**WHAT NEEDS TO BE DONE**. Everything in the data that follows has to be repeated verbatim.

**EXERCISE DATA**.
--- START ---
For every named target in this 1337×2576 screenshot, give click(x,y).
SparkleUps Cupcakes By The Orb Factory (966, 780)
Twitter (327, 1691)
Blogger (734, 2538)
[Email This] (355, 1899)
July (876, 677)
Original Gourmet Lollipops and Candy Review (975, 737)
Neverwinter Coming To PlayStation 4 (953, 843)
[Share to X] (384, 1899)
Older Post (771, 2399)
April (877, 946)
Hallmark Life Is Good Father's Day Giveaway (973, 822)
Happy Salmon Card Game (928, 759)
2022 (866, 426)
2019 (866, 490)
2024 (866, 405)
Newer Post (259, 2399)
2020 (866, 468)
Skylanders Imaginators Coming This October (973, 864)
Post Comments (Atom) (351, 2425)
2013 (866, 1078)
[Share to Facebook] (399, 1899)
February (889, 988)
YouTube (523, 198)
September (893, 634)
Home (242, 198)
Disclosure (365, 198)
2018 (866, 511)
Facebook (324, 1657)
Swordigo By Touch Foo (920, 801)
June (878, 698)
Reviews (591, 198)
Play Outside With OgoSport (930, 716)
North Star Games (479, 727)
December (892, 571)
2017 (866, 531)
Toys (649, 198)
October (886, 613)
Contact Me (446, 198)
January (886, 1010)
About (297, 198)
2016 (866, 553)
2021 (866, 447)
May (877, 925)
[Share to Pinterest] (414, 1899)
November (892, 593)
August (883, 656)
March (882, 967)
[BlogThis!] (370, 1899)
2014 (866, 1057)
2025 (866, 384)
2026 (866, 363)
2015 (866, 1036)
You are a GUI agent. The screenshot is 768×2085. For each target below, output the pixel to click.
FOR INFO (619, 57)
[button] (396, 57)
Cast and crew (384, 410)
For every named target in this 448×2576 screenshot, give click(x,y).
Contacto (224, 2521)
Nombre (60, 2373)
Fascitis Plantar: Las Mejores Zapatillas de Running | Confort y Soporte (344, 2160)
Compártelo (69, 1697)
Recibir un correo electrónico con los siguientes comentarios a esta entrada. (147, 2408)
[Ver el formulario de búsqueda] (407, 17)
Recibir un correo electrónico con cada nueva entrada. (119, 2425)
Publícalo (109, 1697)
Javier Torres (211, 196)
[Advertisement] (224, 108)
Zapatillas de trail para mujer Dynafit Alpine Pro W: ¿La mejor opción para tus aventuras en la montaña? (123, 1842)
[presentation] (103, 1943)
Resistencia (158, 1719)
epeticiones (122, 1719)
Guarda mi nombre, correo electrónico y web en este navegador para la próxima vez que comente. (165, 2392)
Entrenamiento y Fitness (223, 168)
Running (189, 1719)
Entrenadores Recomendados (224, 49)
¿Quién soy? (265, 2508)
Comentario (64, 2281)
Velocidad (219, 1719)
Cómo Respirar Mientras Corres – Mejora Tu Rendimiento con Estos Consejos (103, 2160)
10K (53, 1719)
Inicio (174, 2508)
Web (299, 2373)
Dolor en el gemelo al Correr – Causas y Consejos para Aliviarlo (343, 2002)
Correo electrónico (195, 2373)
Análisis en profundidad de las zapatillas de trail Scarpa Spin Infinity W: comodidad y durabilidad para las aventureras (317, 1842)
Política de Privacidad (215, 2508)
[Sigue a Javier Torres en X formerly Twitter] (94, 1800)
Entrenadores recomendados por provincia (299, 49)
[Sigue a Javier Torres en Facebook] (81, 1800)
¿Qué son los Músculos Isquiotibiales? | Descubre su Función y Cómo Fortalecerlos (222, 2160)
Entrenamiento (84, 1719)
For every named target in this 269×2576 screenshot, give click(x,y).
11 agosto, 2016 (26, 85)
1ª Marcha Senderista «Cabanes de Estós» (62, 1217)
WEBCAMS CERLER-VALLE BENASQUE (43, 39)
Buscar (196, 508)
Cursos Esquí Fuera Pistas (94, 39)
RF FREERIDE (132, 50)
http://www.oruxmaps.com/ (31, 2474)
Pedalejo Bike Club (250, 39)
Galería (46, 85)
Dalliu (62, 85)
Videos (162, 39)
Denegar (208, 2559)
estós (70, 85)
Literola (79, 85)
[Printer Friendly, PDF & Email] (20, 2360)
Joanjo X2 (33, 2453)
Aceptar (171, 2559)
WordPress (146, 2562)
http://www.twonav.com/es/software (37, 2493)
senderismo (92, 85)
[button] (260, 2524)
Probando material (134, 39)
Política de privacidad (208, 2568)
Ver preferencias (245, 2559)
--- END ---
**RESPONSE BELOW**.
For every named target in this 1337×2576 screenshot, give click(x,y).
SparkleUps Cupcakes By The Orb Factory (966, 780)
Twitter (327, 1691)
Blogger (734, 2538)
[Email This] (355, 1899)
July (876, 677)
Original Gourmet Lollipops and Candy Review (975, 737)
Neverwinter Coming To PlayStation 4 (953, 843)
[Share to X] (384, 1899)
Older Post (771, 2399)
April (877, 946)
Hallmark Life Is Good Father's Day Giveaway (973, 822)
Happy Salmon Card Game (928, 759)
2022 (866, 426)
2019 (866, 490)
2024 (866, 405)
Newer Post (259, 2399)
2020 (866, 468)
Skylanders Imaginators Coming This October (973, 864)
Post Comments (Atom) (351, 2425)
2013 (866, 1078)
[Share to Facebook] (399, 1899)
February (889, 988)
YouTube (523, 198)
September (893, 634)
Home (242, 198)
Disclosure (365, 198)
2018 (866, 511)
Facebook (324, 1657)
Swordigo By Touch Foo (920, 801)
June (878, 698)
Reviews (591, 198)
Play Outside With OgoSport (930, 716)
North Star Games (479, 727)
December (892, 571)
2017 (866, 531)
Toys (649, 198)
October (886, 613)
Contact Me (446, 198)
January (886, 1010)
About (297, 198)
2016 (866, 553)
2021 (866, 447)
May (877, 925)
[Share to Pinterest] (414, 1899)
November (892, 593)
August (883, 656)
March (882, 967)
[BlogThis!] (370, 1899)
2014 (866, 1057)
2025 (866, 384)
2026 (866, 363)
2015 (866, 1036)
You are a GUI agent. The screenshot is 768×2085. For each target below, output the pixel to click.
FOR INFO (619, 57)
[button] (396, 57)
Cast and crew (384, 410)
For every named target in this 448×2576 screenshot, give click(x,y).
Contacto (224, 2521)
Nombre (60, 2373)
Fascitis Plantar: Las Mejores Zapatillas de Running | Confort y Soporte (344, 2160)
Compártelo (69, 1697)
Recibir un correo electrónico con los siguientes comentarios a esta entrada. (147, 2408)
[Ver el formulario de búsqueda] (407, 17)
Recibir un correo electrónico con cada nueva entrada. (119, 2425)
Publícalo (109, 1697)
Javier Torres (211, 196)
[Advertisement] (224, 108)
Zapatillas de trail para mujer Dynafit Alpine Pro W: ¿La mejor opción para tus aventuras en la montaña? (123, 1842)
[presentation] (103, 1943)
Resistencia (158, 1719)
epeticiones (122, 1719)
Guarda mi nombre, correo electrónico y web en este navegador para la próxima vez que comente. (165, 2392)
Entrenamiento y Fitness (223, 168)
Running (189, 1719)
Entrenadores Recomendados (224, 49)
¿Quién soy? (265, 2508)
Comentario (64, 2281)
Velocidad (219, 1719)
Cómo Respirar Mientras Corres – Mejora Tu Rendimiento con Estos Consejos (103, 2160)
10K (53, 1719)
Inicio (174, 2508)
Web (299, 2373)
Dolor en el gemelo al Correr – Causas y Consejos para Aliviarlo (343, 2002)
Correo electrónico (195, 2373)
Análisis en profundidad de las zapatillas de trail Scarpa Spin Infinity W: comodidad y durabilidad para las aventureras (317, 1842)
Política de Privacidad (215, 2508)
[Sigue a Javier Torres en X formerly Twitter] (94, 1800)
Entrenadores recomendados por provincia (299, 49)
[Sigue a Javier Torres en Facebook] (81, 1800)
¿Qué son los Músculos Isquiotibiales? | Descubre su Función y Cómo Fortalecerlos (222, 2160)
Entrenamiento (84, 1719)
For every named target in this 269×2576 screenshot, give click(x,y).
11 agosto, 2016 (26, 85)
1ª Marcha Senderista «Cabanes de Estós» (62, 1217)
WEBCAMS CERLER-VALLE BENASQUE (43, 39)
Buscar (196, 508)
Cursos Esquí Fuera Pistas (94, 39)
RF FREERIDE (132, 50)
http://www.oruxmaps.com/ (31, 2474)
Pedalejo Bike Club (250, 39)
Galería (46, 85)
Dalliu (62, 85)
Videos (162, 39)
Denegar (208, 2559)
estós (70, 85)
Literola (79, 85)
[Printer Friendly, PDF & Email] (20, 2360)
Joanjo X2 (33, 2453)
Aceptar (171, 2559)
WordPress (146, 2562)
http://www.twonav.com/es/software (37, 2493)
senderismo (92, 85)
[button] (260, 2524)
Probando material (134, 39)
Política de privacidad (208, 2568)
Ver preferencias (245, 2559)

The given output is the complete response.